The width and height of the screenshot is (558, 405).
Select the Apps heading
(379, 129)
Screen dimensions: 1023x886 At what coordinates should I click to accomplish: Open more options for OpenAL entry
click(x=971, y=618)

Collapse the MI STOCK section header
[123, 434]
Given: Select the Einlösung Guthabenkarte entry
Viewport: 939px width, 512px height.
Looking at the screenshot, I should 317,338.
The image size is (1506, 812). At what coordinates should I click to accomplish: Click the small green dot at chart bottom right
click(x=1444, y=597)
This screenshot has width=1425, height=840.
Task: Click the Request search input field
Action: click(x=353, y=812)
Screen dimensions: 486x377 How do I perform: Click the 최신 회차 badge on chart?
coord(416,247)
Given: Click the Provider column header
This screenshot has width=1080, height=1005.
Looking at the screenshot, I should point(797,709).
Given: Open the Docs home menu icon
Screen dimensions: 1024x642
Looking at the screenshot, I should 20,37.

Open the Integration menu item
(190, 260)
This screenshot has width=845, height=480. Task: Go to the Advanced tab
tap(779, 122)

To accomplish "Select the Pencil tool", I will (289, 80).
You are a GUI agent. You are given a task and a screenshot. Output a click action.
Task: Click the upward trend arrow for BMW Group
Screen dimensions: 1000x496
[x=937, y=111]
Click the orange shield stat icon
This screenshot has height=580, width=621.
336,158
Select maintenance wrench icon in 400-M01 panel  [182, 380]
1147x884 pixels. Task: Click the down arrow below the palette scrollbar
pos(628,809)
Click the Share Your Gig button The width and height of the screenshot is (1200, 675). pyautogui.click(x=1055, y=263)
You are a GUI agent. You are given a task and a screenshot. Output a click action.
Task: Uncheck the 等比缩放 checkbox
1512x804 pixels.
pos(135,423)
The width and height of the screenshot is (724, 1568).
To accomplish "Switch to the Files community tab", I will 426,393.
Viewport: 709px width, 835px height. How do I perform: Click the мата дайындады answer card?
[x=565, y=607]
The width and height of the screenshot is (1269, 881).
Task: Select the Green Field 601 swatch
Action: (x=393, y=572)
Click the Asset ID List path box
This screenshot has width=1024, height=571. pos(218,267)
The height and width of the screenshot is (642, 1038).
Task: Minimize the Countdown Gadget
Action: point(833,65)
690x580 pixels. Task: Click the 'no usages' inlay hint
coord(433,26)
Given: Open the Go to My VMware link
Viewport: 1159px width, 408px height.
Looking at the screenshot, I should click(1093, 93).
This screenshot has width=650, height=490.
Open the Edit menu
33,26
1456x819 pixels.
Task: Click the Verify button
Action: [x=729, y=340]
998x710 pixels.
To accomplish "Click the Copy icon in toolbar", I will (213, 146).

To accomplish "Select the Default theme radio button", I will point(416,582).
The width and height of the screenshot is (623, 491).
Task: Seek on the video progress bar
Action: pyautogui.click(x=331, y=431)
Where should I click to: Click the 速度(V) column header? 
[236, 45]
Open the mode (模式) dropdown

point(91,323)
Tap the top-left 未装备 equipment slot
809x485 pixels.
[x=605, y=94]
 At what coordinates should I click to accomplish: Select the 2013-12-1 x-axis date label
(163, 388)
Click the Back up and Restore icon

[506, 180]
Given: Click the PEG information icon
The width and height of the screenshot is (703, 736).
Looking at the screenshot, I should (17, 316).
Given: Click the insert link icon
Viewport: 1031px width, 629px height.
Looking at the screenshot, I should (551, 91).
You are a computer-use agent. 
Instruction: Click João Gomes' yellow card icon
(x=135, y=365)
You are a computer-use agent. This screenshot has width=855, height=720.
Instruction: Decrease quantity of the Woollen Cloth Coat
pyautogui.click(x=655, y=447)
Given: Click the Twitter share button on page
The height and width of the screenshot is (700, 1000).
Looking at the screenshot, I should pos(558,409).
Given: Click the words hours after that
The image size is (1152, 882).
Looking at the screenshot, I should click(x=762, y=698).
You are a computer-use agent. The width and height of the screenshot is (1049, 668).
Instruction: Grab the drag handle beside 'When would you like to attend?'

**WORK TO BE COMPLETED**
Please let your answer be exactly the lines from the one holding "At what coordinates should I click to accomplish: Select" through the last line of the entries above, both ends included.

**EXERCISE OUTPUT**
 At what coordinates should I click to accomplish: Select the 2013-12-1 x-axis date label
(163, 388)
Click the Back up and Restore icon

[506, 180]
Given: Click the PEG information icon
The width and height of the screenshot is (703, 736).
Looking at the screenshot, I should (17, 316).
Given: Click the insert link icon
Viewport: 1031px width, 629px height.
Looking at the screenshot, I should (551, 91).
You are a computer-use agent. 
Instruction: Click João Gomes' yellow card icon
(x=135, y=365)
You are a computer-use agent. This screenshot has width=855, height=720.
Instruction: Decrease quantity of the Woollen Cloth Coat
pyautogui.click(x=655, y=447)
Given: Click the Twitter share button on page
The height and width of the screenshot is (700, 1000).
Looking at the screenshot, I should pos(558,409).
Given: Click the words hours after that
The image size is (1152, 882).
Looking at the screenshot, I should click(x=762, y=698).
You are a computer-use agent. The width and height of the screenshot is (1049, 668).
Instruction: Grab the drag handle beside 'When would you like to attend?'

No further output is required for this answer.